--- PROBLEM ---
Reproduce the records word for word, starting at their first line and ending with the line that contains "The image size is (1961, 1535).".

--- SUPPLIED DATA ---

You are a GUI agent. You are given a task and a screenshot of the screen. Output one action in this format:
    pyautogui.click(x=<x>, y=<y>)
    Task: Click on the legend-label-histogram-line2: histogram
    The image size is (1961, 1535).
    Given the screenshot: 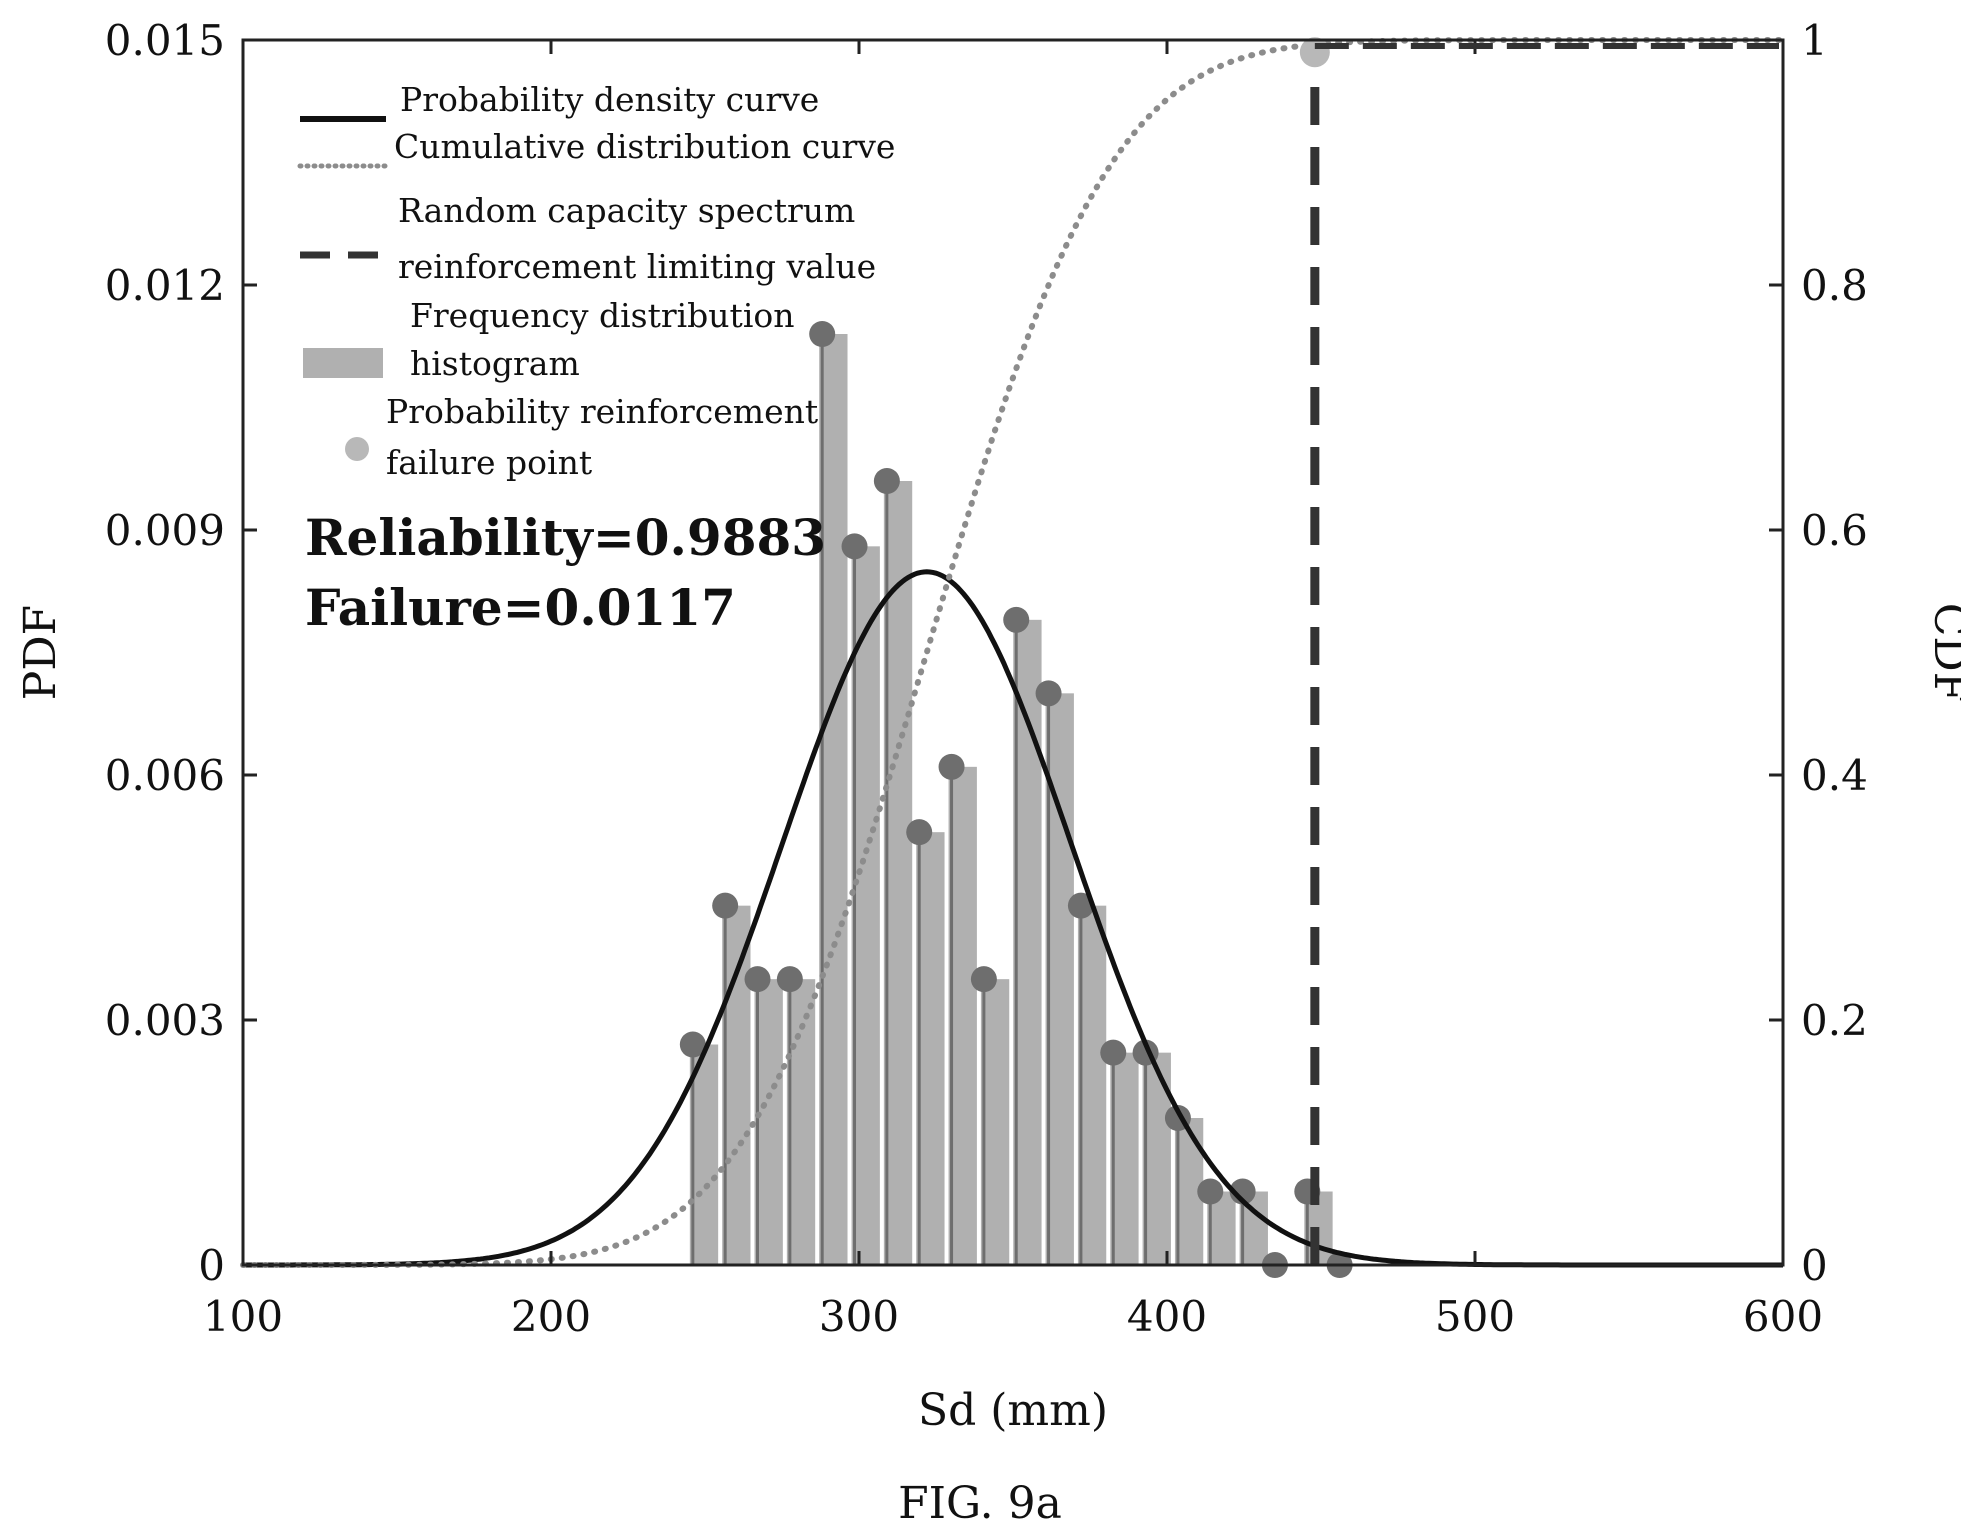 What is the action you would take?
    pyautogui.click(x=495, y=364)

--- REPLY ---
You are a GUI agent. You are given a task and a screenshot of the screen. Output one action in this format:
    pyautogui.click(x=<x>, y=<y>)
    Task: Click on the legend-label-histogram-line2: histogram
    The image size is (1961, 1535).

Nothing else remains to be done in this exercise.